**WHAT YOU WILL DO:** From the listing below, copy out every line where the word "dropdown" appears.

**MATERIAL PROVIDED:**
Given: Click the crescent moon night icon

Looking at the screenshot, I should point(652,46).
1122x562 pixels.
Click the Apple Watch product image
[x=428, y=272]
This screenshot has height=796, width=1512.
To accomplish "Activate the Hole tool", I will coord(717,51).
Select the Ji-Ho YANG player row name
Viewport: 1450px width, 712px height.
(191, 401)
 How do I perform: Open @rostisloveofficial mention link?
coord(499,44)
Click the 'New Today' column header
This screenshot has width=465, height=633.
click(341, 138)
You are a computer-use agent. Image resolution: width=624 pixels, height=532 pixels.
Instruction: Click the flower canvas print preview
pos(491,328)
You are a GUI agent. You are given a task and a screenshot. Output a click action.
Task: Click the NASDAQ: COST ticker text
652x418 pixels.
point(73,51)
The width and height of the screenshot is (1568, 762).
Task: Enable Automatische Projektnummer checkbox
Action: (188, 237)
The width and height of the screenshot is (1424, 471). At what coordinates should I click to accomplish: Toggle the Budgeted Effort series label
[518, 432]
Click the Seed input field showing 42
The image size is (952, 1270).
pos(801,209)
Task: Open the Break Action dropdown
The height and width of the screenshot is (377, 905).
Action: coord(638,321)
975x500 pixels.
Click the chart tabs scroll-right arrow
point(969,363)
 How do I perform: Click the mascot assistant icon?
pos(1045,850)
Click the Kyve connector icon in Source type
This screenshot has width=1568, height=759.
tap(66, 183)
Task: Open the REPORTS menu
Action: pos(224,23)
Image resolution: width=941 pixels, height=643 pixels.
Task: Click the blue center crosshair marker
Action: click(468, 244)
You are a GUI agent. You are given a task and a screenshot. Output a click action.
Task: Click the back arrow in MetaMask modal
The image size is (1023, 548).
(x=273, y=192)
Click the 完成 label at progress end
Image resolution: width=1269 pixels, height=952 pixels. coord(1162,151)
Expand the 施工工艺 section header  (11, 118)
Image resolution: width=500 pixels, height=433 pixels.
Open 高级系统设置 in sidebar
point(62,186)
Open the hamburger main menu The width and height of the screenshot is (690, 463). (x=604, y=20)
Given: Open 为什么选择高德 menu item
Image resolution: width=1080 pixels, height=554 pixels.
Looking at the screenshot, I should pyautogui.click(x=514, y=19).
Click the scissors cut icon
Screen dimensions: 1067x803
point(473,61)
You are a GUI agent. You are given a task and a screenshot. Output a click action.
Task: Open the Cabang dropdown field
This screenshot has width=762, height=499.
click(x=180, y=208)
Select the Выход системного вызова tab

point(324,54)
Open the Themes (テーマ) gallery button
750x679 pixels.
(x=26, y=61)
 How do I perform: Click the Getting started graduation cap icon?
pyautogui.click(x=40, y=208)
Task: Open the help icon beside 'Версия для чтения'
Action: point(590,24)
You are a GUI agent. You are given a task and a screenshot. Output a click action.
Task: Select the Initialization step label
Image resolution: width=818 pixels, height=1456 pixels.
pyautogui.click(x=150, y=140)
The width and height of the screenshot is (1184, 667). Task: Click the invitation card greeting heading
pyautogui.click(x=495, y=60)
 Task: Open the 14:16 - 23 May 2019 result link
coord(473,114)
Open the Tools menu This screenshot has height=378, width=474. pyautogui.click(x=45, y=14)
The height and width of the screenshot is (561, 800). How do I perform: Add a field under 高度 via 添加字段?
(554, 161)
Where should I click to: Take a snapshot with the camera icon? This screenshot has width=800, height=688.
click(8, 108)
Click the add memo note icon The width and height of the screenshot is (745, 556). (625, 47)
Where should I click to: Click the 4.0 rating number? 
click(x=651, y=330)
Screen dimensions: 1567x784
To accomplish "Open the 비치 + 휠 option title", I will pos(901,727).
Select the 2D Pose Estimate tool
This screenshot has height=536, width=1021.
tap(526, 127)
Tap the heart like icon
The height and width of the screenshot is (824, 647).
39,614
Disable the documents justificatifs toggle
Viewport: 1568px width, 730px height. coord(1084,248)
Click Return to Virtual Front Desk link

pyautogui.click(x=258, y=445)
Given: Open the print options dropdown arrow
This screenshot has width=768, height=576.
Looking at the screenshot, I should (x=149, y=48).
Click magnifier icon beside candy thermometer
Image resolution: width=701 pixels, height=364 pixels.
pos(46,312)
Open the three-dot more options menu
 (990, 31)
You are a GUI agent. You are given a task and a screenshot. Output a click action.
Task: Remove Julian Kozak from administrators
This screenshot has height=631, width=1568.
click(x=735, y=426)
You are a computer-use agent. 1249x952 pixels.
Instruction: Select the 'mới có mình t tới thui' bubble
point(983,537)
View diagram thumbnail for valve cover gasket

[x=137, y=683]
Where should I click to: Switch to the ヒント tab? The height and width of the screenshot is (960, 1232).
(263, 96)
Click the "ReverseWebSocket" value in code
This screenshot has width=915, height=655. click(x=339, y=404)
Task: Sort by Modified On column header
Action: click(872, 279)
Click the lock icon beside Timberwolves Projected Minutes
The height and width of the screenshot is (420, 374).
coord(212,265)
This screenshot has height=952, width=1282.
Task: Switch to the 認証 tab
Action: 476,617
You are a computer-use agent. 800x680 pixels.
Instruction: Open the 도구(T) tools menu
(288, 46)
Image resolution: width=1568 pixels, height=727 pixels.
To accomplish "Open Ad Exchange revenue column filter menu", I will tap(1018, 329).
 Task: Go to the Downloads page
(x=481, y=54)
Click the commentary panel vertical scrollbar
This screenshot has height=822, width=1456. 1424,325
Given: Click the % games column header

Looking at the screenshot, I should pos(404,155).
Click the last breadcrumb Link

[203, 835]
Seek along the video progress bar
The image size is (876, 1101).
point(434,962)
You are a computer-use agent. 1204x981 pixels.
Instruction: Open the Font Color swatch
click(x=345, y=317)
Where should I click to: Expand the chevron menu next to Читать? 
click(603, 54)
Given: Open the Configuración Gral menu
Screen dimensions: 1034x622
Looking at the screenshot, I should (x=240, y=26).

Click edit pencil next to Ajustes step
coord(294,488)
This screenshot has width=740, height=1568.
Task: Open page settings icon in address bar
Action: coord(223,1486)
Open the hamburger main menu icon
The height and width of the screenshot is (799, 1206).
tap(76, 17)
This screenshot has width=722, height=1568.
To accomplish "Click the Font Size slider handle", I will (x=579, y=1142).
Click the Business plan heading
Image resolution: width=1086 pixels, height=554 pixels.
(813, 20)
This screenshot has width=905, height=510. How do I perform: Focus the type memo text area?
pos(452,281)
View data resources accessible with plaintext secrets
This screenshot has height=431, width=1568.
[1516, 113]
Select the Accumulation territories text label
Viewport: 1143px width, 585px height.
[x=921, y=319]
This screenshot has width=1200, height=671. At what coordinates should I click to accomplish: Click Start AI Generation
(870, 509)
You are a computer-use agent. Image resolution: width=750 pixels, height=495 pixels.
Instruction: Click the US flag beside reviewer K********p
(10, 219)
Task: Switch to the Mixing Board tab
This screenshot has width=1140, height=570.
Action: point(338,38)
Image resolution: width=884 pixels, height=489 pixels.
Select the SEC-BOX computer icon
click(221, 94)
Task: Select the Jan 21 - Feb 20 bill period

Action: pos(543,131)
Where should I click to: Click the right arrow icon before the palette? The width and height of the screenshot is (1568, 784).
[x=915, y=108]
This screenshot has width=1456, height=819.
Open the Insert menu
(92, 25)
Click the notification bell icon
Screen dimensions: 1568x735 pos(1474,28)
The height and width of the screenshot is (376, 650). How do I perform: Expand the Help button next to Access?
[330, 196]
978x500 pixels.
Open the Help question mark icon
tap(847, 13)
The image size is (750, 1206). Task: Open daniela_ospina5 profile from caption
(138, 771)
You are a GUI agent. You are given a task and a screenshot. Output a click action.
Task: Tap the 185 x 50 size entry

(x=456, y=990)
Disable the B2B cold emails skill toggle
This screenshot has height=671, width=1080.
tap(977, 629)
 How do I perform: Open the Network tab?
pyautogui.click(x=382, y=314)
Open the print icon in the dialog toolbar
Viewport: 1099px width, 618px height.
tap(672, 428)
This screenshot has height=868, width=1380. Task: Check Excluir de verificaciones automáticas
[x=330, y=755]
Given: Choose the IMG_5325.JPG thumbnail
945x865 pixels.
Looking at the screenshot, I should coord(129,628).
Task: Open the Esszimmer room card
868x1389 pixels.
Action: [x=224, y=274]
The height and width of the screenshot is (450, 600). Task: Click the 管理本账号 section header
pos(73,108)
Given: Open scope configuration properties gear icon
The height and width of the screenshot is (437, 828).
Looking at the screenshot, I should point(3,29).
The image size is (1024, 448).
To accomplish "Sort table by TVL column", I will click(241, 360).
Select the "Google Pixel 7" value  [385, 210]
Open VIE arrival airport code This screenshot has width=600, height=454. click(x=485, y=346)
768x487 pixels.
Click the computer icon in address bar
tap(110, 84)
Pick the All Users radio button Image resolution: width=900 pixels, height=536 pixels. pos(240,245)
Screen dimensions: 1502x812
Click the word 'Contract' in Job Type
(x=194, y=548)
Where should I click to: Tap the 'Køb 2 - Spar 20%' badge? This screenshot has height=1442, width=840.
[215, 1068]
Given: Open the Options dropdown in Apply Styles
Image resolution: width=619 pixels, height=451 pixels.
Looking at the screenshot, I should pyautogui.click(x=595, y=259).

**RESULT OF THE EXERCISE:**
Task: Open the Break Action dropdown
Task: Open the Cabang dropdown field
Given: Open the print options dropdown arrow
Given: Open the Options dropdown in Apply Styles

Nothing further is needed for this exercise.